# PROVIDED TEXT
※ ※ ※
Niall Boyce, editor of
The Lancet Psychiatry, noted that the reaction of Mack’s colleagues was decidedly negative, with many puzzled by the fact that someone they considered intelligent, affable, and so eminently reasonable could go down the proverbial rabbit hole. Boyce, however, has tried to understand Mack’s turn more sympathetically than critics, dubbing him “
the psychiatrist who wanted to believe.” “The book [
Abduction],” Boyce argues, “speaks of a man easily touched by others’ emotions—indeed, a man whose perception of others’ emotional sincerity led to a belief in the reality of the experiences they described.” Mack was, therefore, “wrong for the best of reasons, and with the best of intentions.” Mack’s tragic flaw then, according to Boyce, was his failure to effectively navigate the boundaries separating the sympathetic from the critical facets of the therapeutic relationship.
2
Boyce is correct that Mack’s “going native” exposed the tension between, on the one hand, the healer’s desire and need to provide comfort and, on the other, the importance of providing a critical voice and expert counterweight. It could be argued that this tension has only grown more recently as clinicians’ methods have become more firmly tied to scientific data.
That said, the question of just how far “native”—and here I use the term adjectivally, synonymous with the term “indigenous”—one may acceptably go as a professional scholar, teacher, or counselor is hardly unique to psychiatry and psychotherapy. Similar to Mack, for instance, former Temple University Professor of History David Jacobs, after writing a well-received book on the
history of the UFO phenomenon in the US,
3 eventually came to the view that extraterrestrials were in fact kidnapping human beings as part of a plot to breed human-alien hybrids and became a hypnotherapist and advocate for
self-identified abductees.
※ ※ ※
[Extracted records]
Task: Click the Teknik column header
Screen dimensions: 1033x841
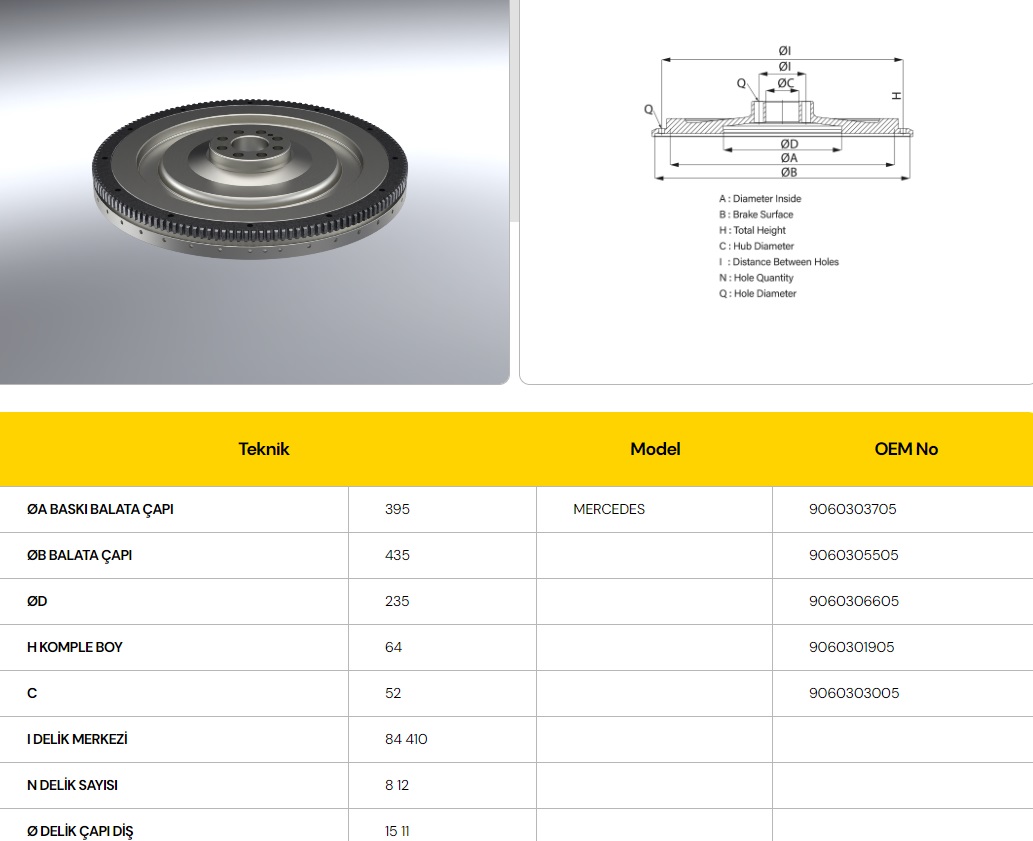Action: click(264, 449)
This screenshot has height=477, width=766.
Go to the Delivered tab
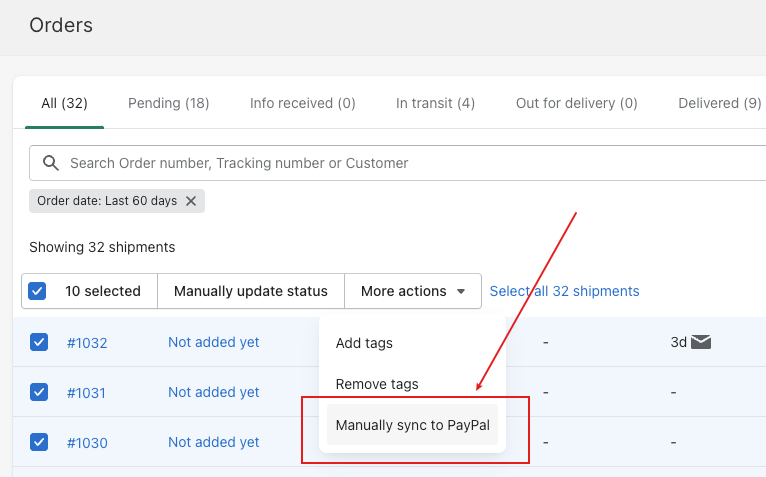[x=720, y=103]
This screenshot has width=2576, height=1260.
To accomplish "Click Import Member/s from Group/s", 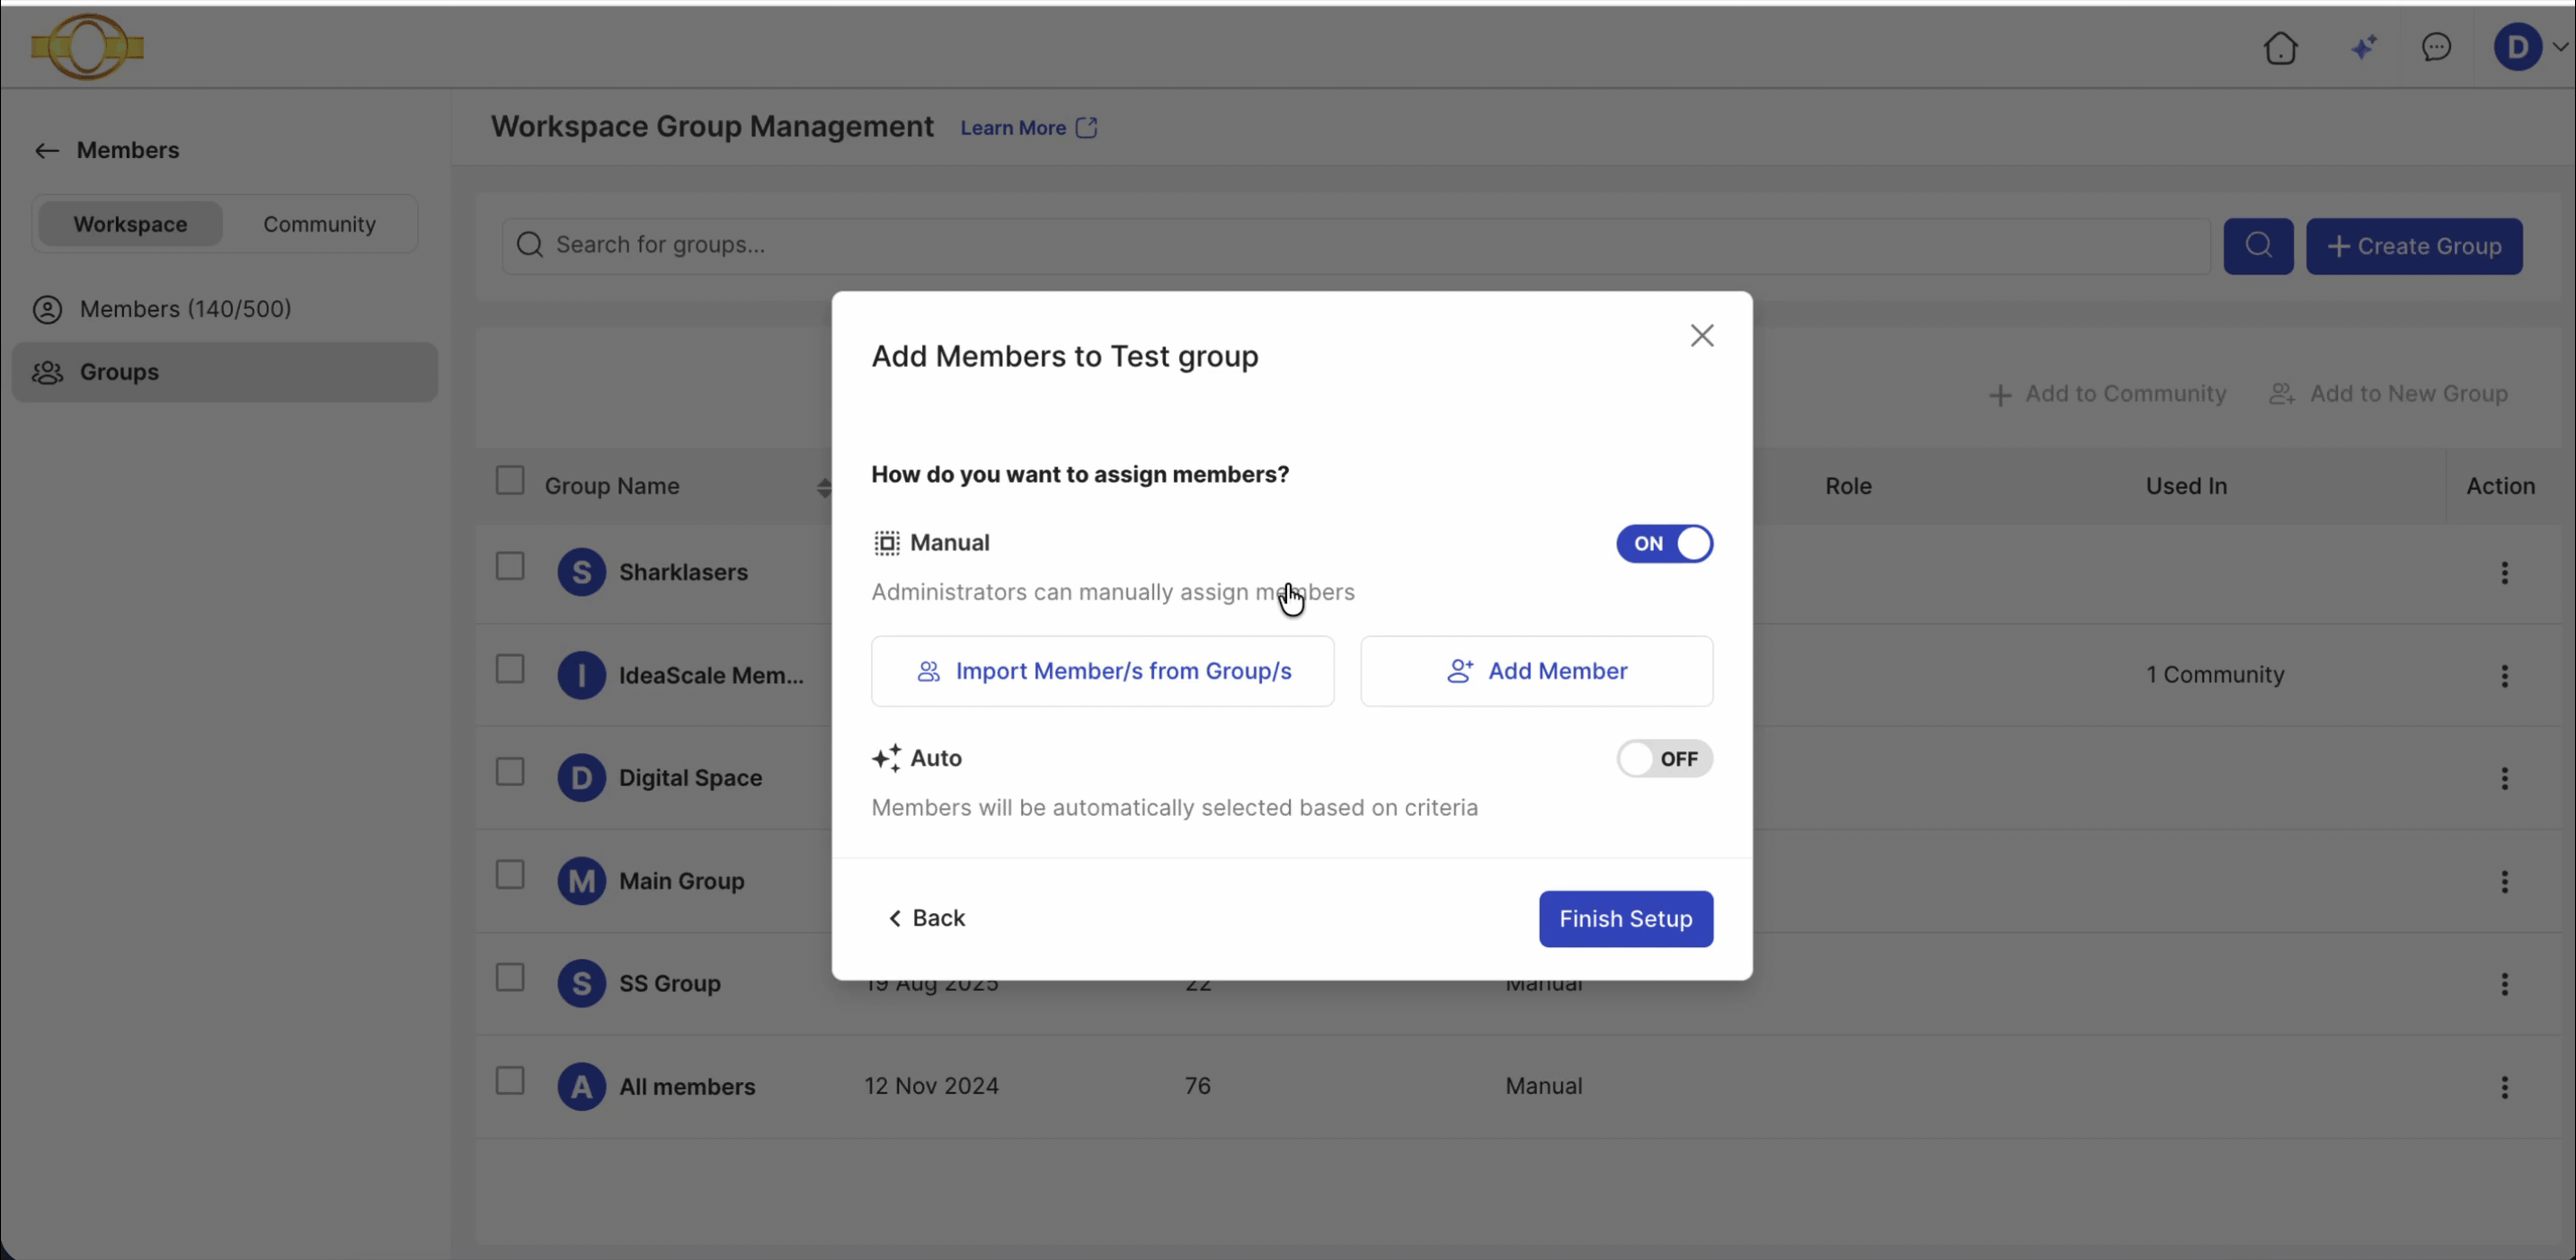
※ ※ ※
# WHAT THIS EXERCISE ASKS
(A) Answer these questions from the passage on Mack, giving each answer on its own line:
(i) Which journal does Niall Boyce edit?
(ii) What phrase does Boyce use to dub Mack?
(iii) What did David Jacobs become after coming to his view about extraterrestrials?
(B) Go on with the passage on Mack, picking up right after its final sentence.
This data is separate material from the passage on Mack.

# YOUR WRITTEN ANSWERS
(A)
(i) The Lancet Psychiatry
(ii) "the psychiatrist who wanted to believe"
(iii) A hypnotherapist and advocate for self-identified abductees

(B)
4
The issue of how far a professional may legitimately go in allying and empathizing with his or her subjects extends well beyond UFOs and aliens. Sociologist Erich Goode, for instance, has chronicled prominent cases—controversially including his own—in which social scientists have had sexual relations with informants.5 And, anthropologists widely rejected the work of Carlos Castaneda, a PhD in anthropology, after he adopted and became a vocal advocate for a form of Yaqui Indian shamanism.6
In fact, especially over the past 2 decades, anthropologists have dedicated significant time and space debating the proper limits of “going native.” Ethnography’s laudable insistence on seeing the world through the eyes of informants has historically led anthropologists to require that researchers live within the communities being studied and to learn and adopt members’ lifestyles.7 Scholars, however, have warned that if taken too far, “engaged anthropology” can help perpetuate stereotypes and trivialize indigenous lifeways and may give the researcher the false impression that he has fully captured the authentic experience of the other.8,9 Rather than attempting to know and represent some imaginary pristine, authentic way of life, critics suggest that anthropologists would be better served aspiring to sincerity—ie, acting in good faith to establish a rapport with their subjects while acknowledging their different respective positions.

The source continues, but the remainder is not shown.